Exercise instructions: Please reproduce exactly the line that carries "Click the \Device\Harddisk0\DR0 path value" and all remaining lines through the last line of the data, and write nothing else.

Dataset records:
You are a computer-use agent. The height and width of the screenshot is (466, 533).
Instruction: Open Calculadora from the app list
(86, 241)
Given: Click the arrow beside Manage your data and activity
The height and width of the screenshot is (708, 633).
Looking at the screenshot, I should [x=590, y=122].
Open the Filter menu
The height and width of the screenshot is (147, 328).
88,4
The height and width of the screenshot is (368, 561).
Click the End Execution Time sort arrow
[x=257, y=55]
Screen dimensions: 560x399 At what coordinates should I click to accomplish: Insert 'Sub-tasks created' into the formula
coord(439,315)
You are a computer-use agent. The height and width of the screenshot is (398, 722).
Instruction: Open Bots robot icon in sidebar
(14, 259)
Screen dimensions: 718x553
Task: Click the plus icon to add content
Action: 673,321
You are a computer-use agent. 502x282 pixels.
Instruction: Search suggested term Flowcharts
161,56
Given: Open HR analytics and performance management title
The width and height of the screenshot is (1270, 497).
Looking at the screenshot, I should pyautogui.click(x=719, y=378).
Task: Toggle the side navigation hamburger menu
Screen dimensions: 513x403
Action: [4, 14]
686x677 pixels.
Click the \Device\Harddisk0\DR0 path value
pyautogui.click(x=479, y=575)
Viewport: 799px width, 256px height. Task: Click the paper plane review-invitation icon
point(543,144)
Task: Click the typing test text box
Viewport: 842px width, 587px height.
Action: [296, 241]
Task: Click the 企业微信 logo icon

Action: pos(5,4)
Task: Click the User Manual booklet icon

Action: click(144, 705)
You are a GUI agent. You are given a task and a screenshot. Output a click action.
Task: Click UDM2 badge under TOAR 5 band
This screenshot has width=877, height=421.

Your response:
Click the \Device\Harddisk0\DR0 path value
pyautogui.click(x=479, y=575)
Viewport: 799px width, 256px height. Task: Click the paper plane review-invitation icon
point(543,144)
Task: Click the typing test text box
Viewport: 842px width, 587px height.
Action: [296, 241]
Task: Click the 企业微信 logo icon

Action: pos(5,4)
Task: Click the User Manual booklet icon

Action: click(144, 705)
You are a GUI agent. You are given a task and a screenshot. Output a click action.
Task: Click UDM2 badge under TOAR 5 band
This screenshot has width=877, height=421.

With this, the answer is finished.